STUDY TEXT:

PP: Have you always been inclined to create?

 

NL: I don’t think so. I was kind of all-over the place until I came to the University of Alberta, I think mainly because I hadn’t found anything that really resonated with me. For as long as I remember I have always been interested in unpacking things—understanding their meaning and how it comes to work in the world but I never really felt supported or pushed to do that. Intersections of queerness, race, colonial theory and art / design are spaces where I can do some of this work and contribute and speak in a positive way.

 

 

PP: How do you think you arrived at the work you are making now, the choices you make in your work and how you think about the work?

 

NL: In short, lots of reading, lots of self-driven working, conversations with friends, peers and professors, and continued support from my beautiful / amazing friends and family. I’m also afforded a lot of privilege (whiteness, gendered perception, class), which is most definitely complicated in my ability to be in this position / making this work.

 

 

PP: Why do you think it’s a way you’ve adopted to communicate ideas as opposed to just image work?

 

NL: Think it’s a culmination of my interests in typography, language and meaning making — in some ways imaged based work is a lot more abstract. With language you almost know the person engaging the work is going to read the text and relate to it in some sort of way. I think it creates an interesting access point and allows for a lot of nice generative dialogue.

 

PP: What can you tell us about normative design theory? Some of your work seem to be engaged with this theory…what got you interested in this concept and how is it operating in your work?

 

NL: Normative design theory as I understand it is basically design that creates / upholds negative or harmful stereotypes. A few pervasive design flaws include pubic perception of disability, gendered space, harmful representation — racist / colonial sports logos.  It’s really interesting that people who produce most of the visual language we engage with are not trained or pushed to dismantle or reject harmful stereotypes — I wonder how it all feeds into patriarchy, white supremacy, capitalism. This shows up in most of my work—I’ve approached it in a few different ways, digital drawing, sculpture, writing.

USING THE INFORMATION:
(1) Summarize the interview in two sentences.
(2) Reproduce, word for word, the stretch of the interview from "NL: In short, lots" through "nice generative dialogue.".
The data is separate material and has no connection to the interview.

INFORMATION SUPPLIED:
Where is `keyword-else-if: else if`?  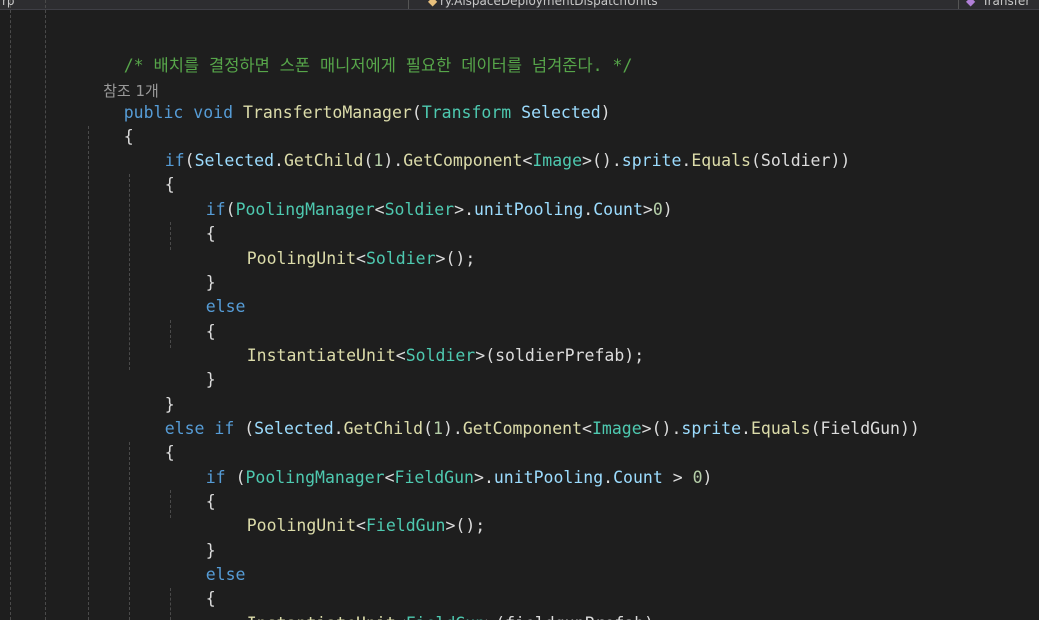
keyword-else-if: else if is located at coordinates (200, 428).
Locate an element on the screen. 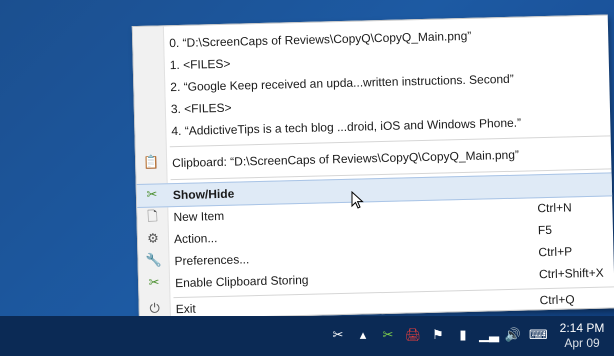  gear-icon: ⚙ is located at coordinates (154, 239).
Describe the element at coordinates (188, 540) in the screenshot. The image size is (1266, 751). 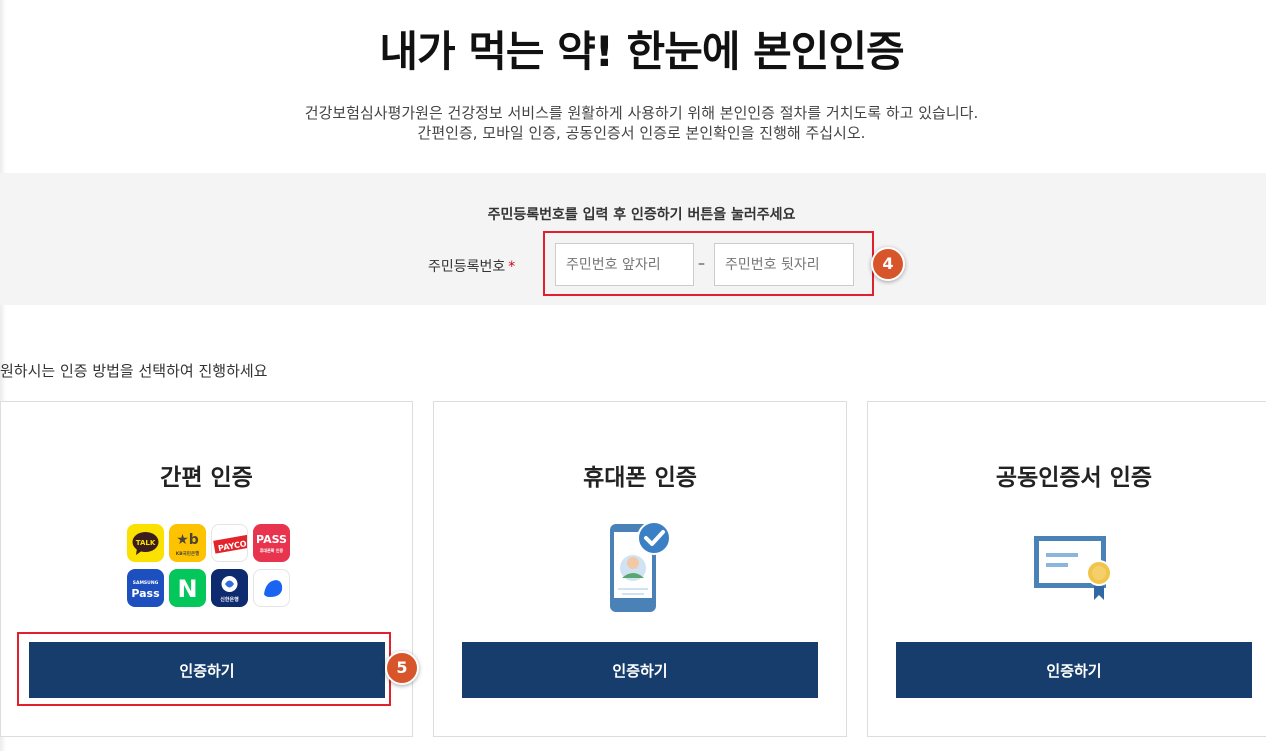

LIST OF ANSWERS:
(1) NL says they had been all over the place until coming to the University of Alberta, where the intersections of queerness, race, colonial theory and art/design became spaces for unpacking meaning. NL credits reading, self-driven work, conversations and support from friends and family for the current work, prefers language to image-based work because it creates an access point for dialogue, and describes engaging normative design theory, meaning design that creates or upholds harmful stereotypes, through digital drawing, sculpture and writing.

(2)
NL: In short, lots of reading, lots of self-driven working, conversations with friends, peers and professors, and continued support from my beautiful / amazing friends and family. I’m also afforded a lot of privilege (whiteness, gendered perception, class), which is most definitely complicated in my ability to be in this position / making this work.

 

 

PP: Why do you think it’s a way you’ve adopted to communicate ideas as opposed to just image work?

 

NL: Think it’s a culmination of my interests in typography, language and meaning making — in some ways imaged based work is a lot more abstract. With language you almost know the person engaging the work is going to read the text and relate to it in some sort of way. I think it creates an interesting access point and allows for a lot of nice generative dialogue.